----- DATA IN THIS EXERCISE -----

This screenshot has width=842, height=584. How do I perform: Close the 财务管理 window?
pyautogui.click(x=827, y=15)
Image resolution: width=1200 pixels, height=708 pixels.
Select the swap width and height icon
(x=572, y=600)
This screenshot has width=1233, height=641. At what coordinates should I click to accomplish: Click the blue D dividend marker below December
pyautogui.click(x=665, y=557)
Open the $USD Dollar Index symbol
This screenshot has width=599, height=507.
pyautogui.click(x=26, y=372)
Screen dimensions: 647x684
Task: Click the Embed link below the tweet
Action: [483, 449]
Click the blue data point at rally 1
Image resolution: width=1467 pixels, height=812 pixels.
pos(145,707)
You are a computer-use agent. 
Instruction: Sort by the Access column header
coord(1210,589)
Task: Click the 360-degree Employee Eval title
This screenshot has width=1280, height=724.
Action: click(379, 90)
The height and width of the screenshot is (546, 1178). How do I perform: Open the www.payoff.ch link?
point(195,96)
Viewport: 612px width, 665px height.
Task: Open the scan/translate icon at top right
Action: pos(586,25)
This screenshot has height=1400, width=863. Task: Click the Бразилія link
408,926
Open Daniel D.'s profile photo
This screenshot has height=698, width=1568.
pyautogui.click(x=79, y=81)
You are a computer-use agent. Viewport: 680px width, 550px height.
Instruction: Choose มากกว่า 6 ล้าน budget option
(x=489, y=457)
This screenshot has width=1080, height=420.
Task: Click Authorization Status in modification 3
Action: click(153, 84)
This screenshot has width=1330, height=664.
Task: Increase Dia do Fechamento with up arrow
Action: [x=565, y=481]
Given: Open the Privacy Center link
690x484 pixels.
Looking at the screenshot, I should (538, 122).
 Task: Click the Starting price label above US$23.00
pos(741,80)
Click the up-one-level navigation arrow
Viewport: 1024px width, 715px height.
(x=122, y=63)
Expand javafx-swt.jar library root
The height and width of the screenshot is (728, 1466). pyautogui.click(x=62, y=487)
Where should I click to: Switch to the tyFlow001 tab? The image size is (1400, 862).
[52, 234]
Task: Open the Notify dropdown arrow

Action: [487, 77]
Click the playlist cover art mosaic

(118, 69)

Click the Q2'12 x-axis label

-----

→ GOAL OF THE EXERCISE
Using the same words as the original, repeat the records above.

→ TASK OUTPUT
This screenshot has width=842, height=584. How do I perform: Close the 财务管理 window?
pyautogui.click(x=827, y=15)
Image resolution: width=1200 pixels, height=708 pixels.
Select the swap width and height icon
(x=572, y=600)
This screenshot has width=1233, height=641. At what coordinates should I click to accomplish: Click the blue D dividend marker below December
pyautogui.click(x=665, y=557)
Open the $USD Dollar Index symbol
This screenshot has width=599, height=507.
pyautogui.click(x=26, y=372)
Screen dimensions: 647x684
Task: Click the Embed link below the tweet
Action: [483, 449]
Click the blue data point at rally 1
Image resolution: width=1467 pixels, height=812 pixels.
pos(145,707)
You are a computer-use agent. 
Instruction: Sort by the Access column header
coord(1210,589)
Task: Click the 360-degree Employee Eval title
This screenshot has width=1280, height=724.
Action: click(379, 90)
The height and width of the screenshot is (546, 1178). How do I perform: Open the www.payoff.ch link?
point(195,96)
Viewport: 612px width, 665px height.
Task: Open the scan/translate icon at top right
Action: pos(586,25)
This screenshot has height=1400, width=863. Task: Click the Бразилія link
408,926
Open Daniel D.'s profile photo
This screenshot has height=698, width=1568.
pyautogui.click(x=79, y=81)
You are a computer-use agent. Viewport: 680px width, 550px height.
Instruction: Choose มากกว่า 6 ล้าน budget option
(x=489, y=457)
This screenshot has width=1080, height=420.
Task: Click Authorization Status in modification 3
Action: click(153, 84)
This screenshot has width=1330, height=664.
Task: Increase Dia do Fechamento with up arrow
Action: [x=565, y=481]
Given: Open the Privacy Center link
690x484 pixels.
Looking at the screenshot, I should (538, 122).
 Task: Click the Starting price label above US$23.00
pos(741,80)
Click the up-one-level navigation arrow
Viewport: 1024px width, 715px height.
(x=122, y=63)
Expand javafx-swt.jar library root
The height and width of the screenshot is (728, 1466). pyautogui.click(x=62, y=487)
Where should I click to: Switch to the tyFlow001 tab? The image size is (1400, 862).
[52, 234]
Task: Open the Notify dropdown arrow

Action: [487, 77]
Click the playlist cover art mosaic

(118, 69)

Click the Q2'12 x-axis label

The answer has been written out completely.